Element and text position data
++++++++++
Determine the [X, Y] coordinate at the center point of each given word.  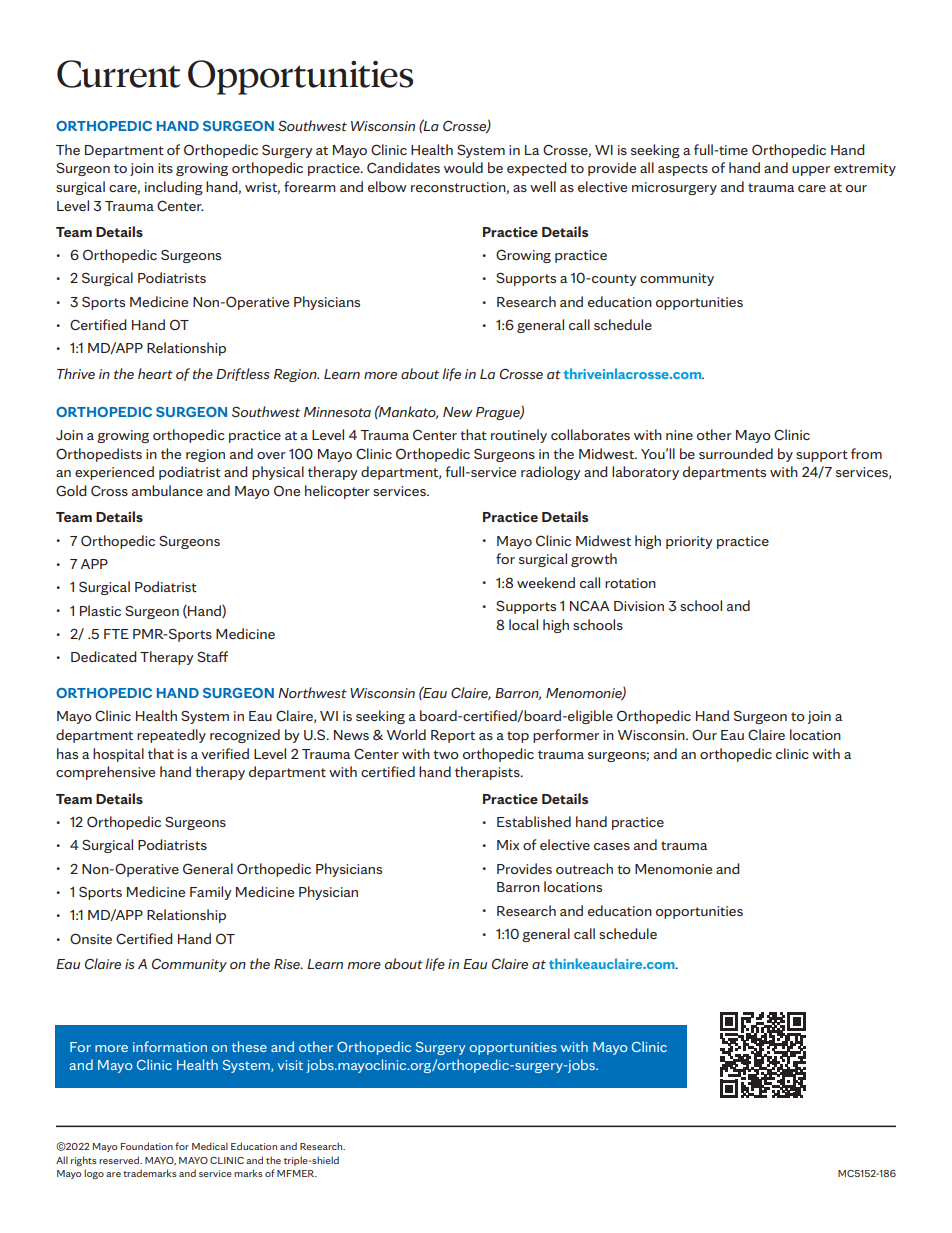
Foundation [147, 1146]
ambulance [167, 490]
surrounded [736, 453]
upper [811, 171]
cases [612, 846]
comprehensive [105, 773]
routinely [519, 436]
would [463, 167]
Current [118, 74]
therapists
++++++++++
- _Written request_: Can you recast all of the entries above as a numbered list, skipping any blank lines and leaving the pictures out?

- _Written answer_:
1. Determine the [X, Y] coordinate at the center point of each given word.  
2. Foundation [147, 1146]
3. ambulance [167, 490]
4. surrounded [736, 453]
5. upper [811, 171]
6. cases [612, 846]
7. comprehensive [105, 773]
8. routinely [519, 436]
9. would [463, 167]
10. Current [118, 74]
11. therapists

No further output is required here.